In 1992 he was awarded the White Parsons Heart Foundation Overseas Training Fellowship which enabled him to travel to the Cleveland Clinic, Ohio, USA and complete his Fellowship in Interventional Cardiology.
He returned to Christchurch in 1995. His clinical achievements include helping to establish the busy and successful coronary angioplasty program at Christchurch Hospital, completing multiple clinical audits, and ongoing research into novel cardiovascular medications and coronary stents.
He also served as Chair of the New Zealand Committee of the Cardiac Society of Australia and New Zealand in 2006 and 2007.
Born and educated initially in southern New Zealand, Dr Wilkins graduated in 1978 from the Otago Medical School and completed specialist training in Internal Medicine and subsequently Cardiology in 1984. He was involved in the earliest use of coronary angioplasty in New Zealand from 1981-1984. Awarded a National Heart Foundation overseas scholarship, he continued his education as a research fellow at Massachusetts General Hospital and Harvard University in Boston, USA from 1984-1988
There, significant contributions to the development of the then new imaging technique of Echocardiography and Doppler were made including foundation work in the selection and management of patients for balloon valvuloplasty, infarct sizing in myocardial infarction and management of prosthetic heart valves. From this period the widely used Wilkins Score for mitral valvuloplasty case selection was developed.

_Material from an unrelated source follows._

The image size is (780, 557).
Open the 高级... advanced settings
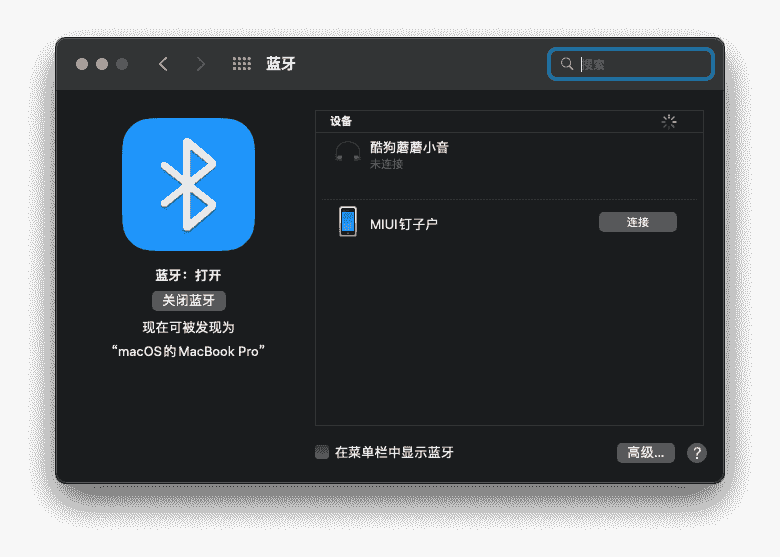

Dr Wilkins has continued a pioneering interest in vascular intervention and has been involved in the introduction of many new techniques, devices and trials, including the first use of coronary stents in NZ. He has worked with denervation techniques, and structural heart disease and has a very long experience in complex coronary intervention and teaching which ranges from medical students, the training of registrars and advanced Trainees in Cardiology through to many roles as expert faculty at international cardiology conferences.
Dr Wilkins was appointed to the staff of Otago Medical School in 1988 and returned with his family to New Zealand taking up a job with both the University and Dunedin Hospital. Dr Wilkins is an Associate Professor of Medicine, at Otago University and a Consultant Cardiologist at Dunedin and Mercy Hospitals.